太宰治は日記を残していません。
「日記というものは、
あらかじめ人に見られる日のことを考慮に入れて書くべきものか、
神と自分の二人きりの世界で書くべきものか。」
「自分のための記録といいつつ、頭のどこかで公開を想定してしまう。」
その加減が難しいのだ。」 (随筆 作家の像)
と、書き記しています。
ブログはあらかじめ見てもらうことを前提として書いていますので、
第三者の目を意識して書いています。
昔話を書いていますが、
嫌な奴については
思い出したくもないので絶対に登場することはありません。
話は斜陽館の続きになります。
夕食に「海鞘(ほや)」が出されました。
通称「海のパイナップル」です。
宿の仲居さんの説明によると
「青森県産天然ホヤで、養殖ものではこの大きさになりません。
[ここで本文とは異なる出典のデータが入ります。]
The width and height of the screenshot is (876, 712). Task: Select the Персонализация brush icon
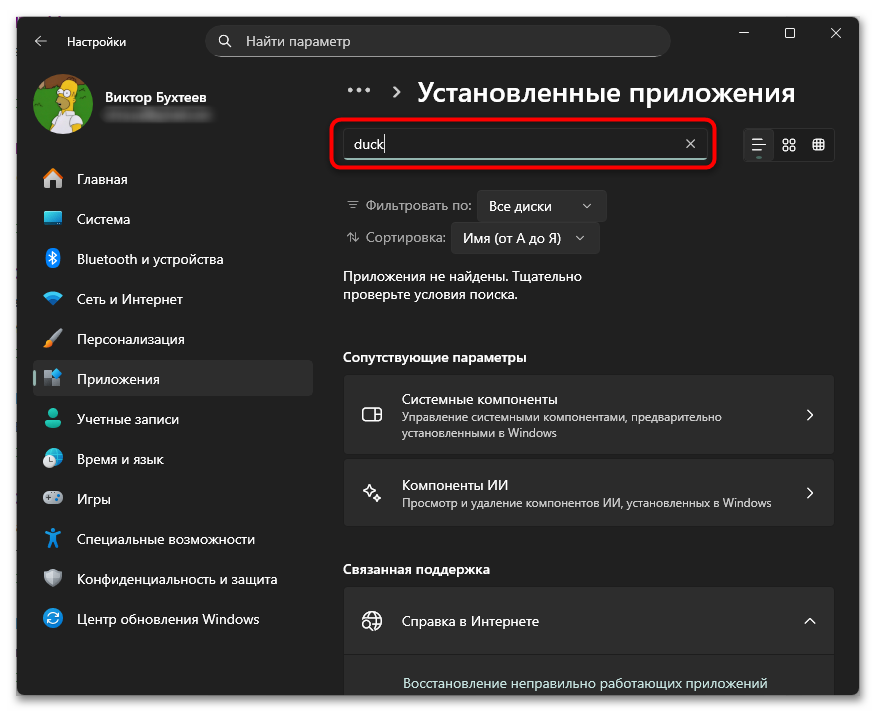point(52,339)
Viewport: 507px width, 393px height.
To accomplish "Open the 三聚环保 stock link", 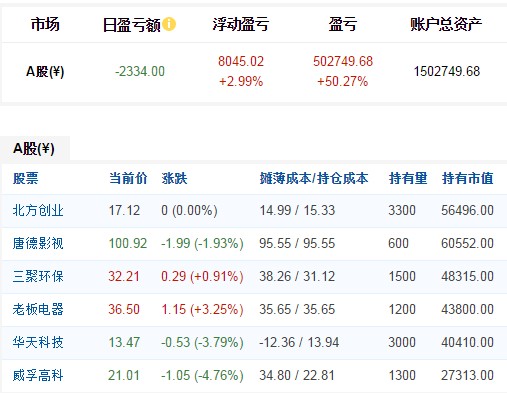I will pos(38,276).
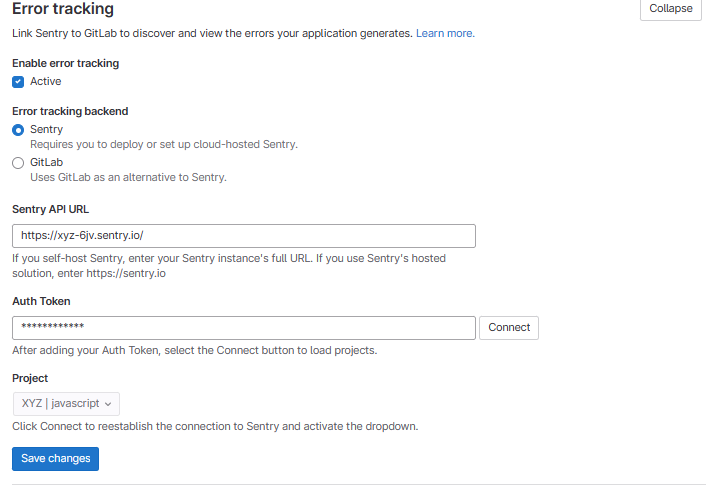Click the 'Uses GitLab as an alternative' description
Screen dimensions: 713x486
tap(128, 177)
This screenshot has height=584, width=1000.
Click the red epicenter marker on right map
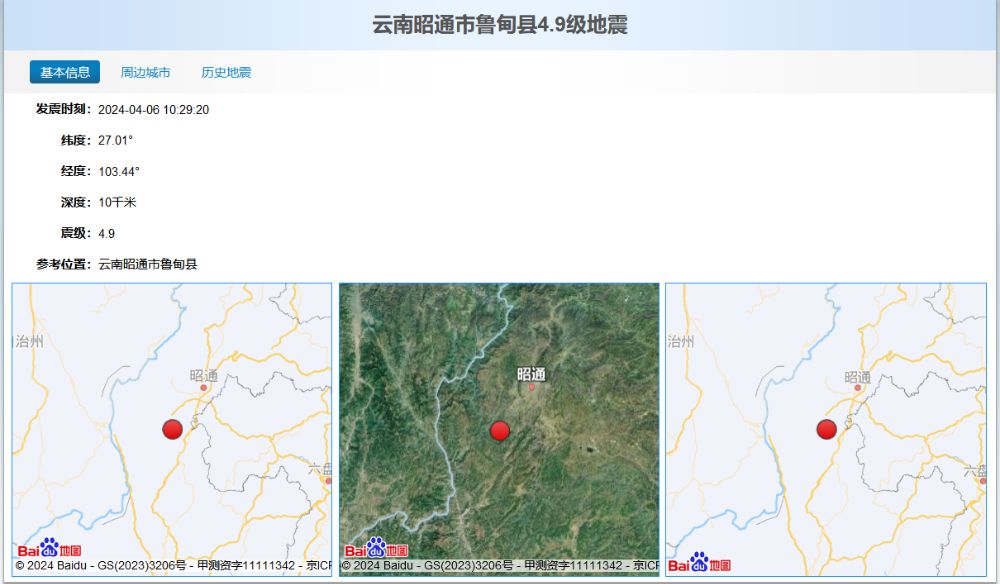[x=826, y=429]
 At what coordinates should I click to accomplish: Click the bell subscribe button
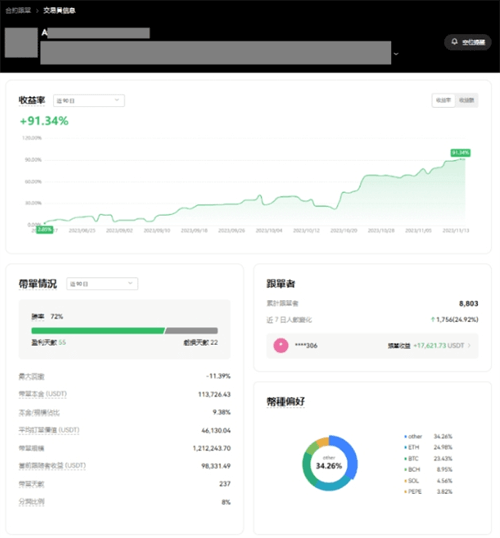[468, 42]
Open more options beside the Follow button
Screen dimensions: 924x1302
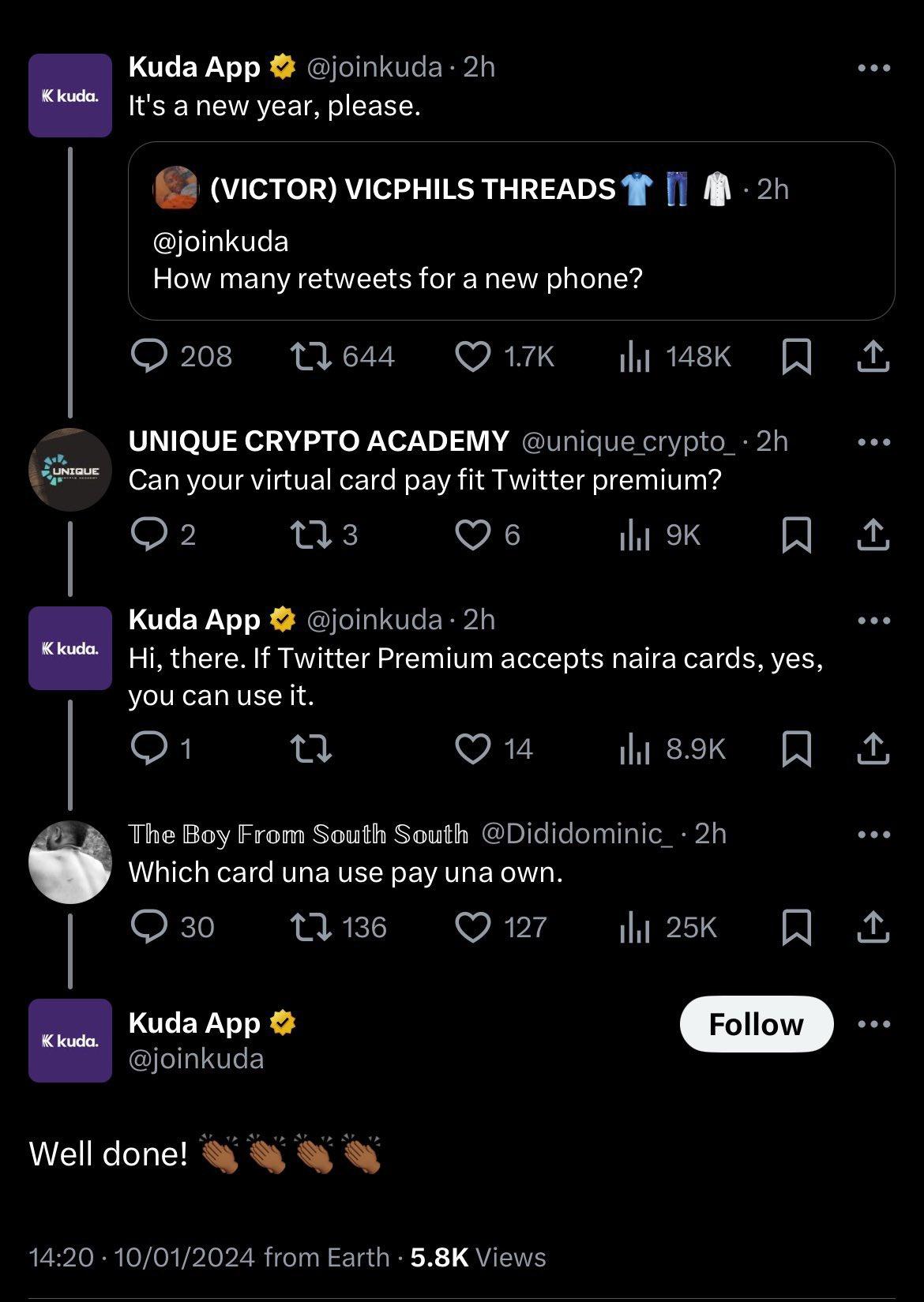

」
「海の旨味を凝縮した豊かな磯の香りをお楽しみいただけます。
刺身を酢醤油でいただいてください。」
というような説明があったことを記憶していますが
「この料理が夕食の一押しなの?」と思うと、
煮つけの魚はあったものの物足りなさを感じました。
当時の私たちからすると
「珍味」よりは「ギラギラしたボリュームのある肉」を好む世代だったので
味わうよりは郷土料理の一品、お品書きでいえば香の物程度の認識で
味わうこともなく、流し込むように食べてしまいました。
その時の「ほや」に対する思いには偽りはなかったのですが、
今、同じような食卓が用意されていれば、
海の幸を感慨深く食すると思います。
それにしても
これをおいしく食べようとして調理に工夫を凝らしてきた東北の人々、
ナマコ同様、すごいと思います。